2019年6月、平壌を訪問した時の習近平国家主席(右)と金正恩党総書記。「血の同盟」は特別で、堅固だ [KCNA VIA KNS](C)AFP=時事
 

 3月9日付1面トップに掲載されたのは、金正恩(キム・ジョンウン)「国務委員長」からシリアのバッシャール・アル・アサド大統領への祝電であった。シリアの「3月8日革命」60周年に際して送られたものである。前月には故・金正日(キム・ジョンイル)国防委員長の81回目の誕生日(2月16日)に際してアサドから送られた祝電(2月15日付1面下段掲載)に対する答電が2月24日付1面トップに掲載されたばかりである。

 シリアは、キューバと同様に、いまだ韓国と国交を持たないほど北朝鮮との友好関係を重視しており、『労働新聞』では常連である。軍事面を含む長年の協力関係に加え、世襲による権力継承を実現させた国家としてのシンパシーもあろう。
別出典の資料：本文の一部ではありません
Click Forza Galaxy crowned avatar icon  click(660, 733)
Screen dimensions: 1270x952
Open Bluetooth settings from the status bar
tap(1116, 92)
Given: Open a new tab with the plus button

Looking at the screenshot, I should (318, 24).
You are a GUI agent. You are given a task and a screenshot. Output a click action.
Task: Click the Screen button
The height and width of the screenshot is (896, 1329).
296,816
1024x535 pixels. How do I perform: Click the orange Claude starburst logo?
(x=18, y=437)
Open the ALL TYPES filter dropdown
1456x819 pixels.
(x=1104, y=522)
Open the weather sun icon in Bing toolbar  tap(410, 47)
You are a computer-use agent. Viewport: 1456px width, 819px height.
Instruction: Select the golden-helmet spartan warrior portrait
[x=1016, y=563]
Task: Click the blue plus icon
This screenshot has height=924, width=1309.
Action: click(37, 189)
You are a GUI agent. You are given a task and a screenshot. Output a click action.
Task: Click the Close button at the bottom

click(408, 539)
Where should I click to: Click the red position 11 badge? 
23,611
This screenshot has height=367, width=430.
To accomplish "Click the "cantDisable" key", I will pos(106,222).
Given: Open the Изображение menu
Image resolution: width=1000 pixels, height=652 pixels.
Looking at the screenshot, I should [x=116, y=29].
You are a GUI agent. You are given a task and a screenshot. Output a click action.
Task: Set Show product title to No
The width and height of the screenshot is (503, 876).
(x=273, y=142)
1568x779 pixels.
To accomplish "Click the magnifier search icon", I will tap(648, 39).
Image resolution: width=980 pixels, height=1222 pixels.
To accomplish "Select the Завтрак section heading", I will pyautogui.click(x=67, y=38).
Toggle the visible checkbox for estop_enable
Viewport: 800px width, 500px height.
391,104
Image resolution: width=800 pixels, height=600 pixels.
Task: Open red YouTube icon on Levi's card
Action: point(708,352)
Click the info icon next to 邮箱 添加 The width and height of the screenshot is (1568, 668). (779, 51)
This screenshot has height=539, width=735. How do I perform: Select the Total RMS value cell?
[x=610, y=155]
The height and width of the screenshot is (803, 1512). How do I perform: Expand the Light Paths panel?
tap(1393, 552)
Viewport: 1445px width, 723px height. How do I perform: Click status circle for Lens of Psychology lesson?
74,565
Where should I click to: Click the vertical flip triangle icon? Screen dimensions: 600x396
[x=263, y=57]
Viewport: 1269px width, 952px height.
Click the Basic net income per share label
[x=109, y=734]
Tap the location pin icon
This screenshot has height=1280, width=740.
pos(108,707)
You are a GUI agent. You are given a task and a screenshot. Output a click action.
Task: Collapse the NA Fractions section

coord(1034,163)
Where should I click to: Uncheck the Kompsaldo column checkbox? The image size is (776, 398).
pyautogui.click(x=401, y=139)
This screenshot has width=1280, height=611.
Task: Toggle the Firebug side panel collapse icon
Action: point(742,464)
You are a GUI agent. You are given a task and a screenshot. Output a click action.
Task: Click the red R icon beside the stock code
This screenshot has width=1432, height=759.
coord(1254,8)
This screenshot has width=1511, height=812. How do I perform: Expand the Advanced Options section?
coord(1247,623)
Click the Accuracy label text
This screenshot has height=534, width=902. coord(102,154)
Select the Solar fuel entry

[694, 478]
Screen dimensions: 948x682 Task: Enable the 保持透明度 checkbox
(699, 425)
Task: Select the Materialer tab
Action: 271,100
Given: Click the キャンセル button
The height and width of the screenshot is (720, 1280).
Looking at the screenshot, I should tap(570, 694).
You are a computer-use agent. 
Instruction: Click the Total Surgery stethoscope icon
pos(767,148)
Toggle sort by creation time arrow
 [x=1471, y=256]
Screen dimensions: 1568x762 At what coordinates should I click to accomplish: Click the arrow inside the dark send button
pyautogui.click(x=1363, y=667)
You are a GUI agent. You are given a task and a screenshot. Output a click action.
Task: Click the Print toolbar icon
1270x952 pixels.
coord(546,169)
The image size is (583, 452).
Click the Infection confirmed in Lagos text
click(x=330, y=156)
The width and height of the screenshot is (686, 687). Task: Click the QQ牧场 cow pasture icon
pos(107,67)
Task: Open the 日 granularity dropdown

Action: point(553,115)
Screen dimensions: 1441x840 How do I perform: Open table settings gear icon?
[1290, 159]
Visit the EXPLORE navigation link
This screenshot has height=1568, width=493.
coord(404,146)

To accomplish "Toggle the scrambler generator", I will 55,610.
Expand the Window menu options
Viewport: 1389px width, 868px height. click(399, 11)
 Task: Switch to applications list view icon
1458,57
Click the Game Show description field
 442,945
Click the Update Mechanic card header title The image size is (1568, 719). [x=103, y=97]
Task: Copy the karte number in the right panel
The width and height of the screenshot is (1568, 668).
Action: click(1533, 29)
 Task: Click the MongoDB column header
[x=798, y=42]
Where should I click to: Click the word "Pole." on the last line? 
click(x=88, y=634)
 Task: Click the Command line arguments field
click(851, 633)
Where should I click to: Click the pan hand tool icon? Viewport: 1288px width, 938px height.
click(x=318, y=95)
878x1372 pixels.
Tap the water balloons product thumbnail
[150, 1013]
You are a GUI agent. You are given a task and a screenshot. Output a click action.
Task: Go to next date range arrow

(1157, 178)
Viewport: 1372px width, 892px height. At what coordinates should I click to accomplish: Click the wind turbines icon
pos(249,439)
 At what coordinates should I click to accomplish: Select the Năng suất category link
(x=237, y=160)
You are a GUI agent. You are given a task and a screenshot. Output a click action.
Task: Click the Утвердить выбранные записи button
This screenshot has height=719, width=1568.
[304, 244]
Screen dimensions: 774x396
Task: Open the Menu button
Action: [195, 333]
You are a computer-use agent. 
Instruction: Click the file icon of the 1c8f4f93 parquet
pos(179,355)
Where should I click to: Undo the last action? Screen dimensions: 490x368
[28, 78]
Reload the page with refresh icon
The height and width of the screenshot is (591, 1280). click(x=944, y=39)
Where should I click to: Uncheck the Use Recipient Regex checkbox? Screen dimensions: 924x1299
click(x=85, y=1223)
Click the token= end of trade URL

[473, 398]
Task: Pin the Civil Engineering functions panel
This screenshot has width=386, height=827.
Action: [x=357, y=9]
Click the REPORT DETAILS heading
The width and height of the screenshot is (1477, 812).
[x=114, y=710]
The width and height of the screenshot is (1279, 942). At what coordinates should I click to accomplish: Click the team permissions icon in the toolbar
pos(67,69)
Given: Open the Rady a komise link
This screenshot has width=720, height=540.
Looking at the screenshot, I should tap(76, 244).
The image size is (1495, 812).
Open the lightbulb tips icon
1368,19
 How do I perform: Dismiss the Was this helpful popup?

 一方、3月11日付1面トップは、全国人民代表大会で中国国家主席に再選された習近平に宛てられた金正恩の祝電であった。朝鮮労働党国際部と中国共産党中央対外連絡部(中連部)を窓口とする「党際外交」を重視する立場から、金正恩の肩書は「朝鮮労働党総書記・朝鮮民主主義人民共和国国務委員長」であり、習近平のそれは「中国共産党中央委員会総書記・中華人民共和国主席」と併記されるのが通例である。しかも近年は、習近平に対して「尊敬する」との敬称を付しており、他国指導者とは別格の扱いである。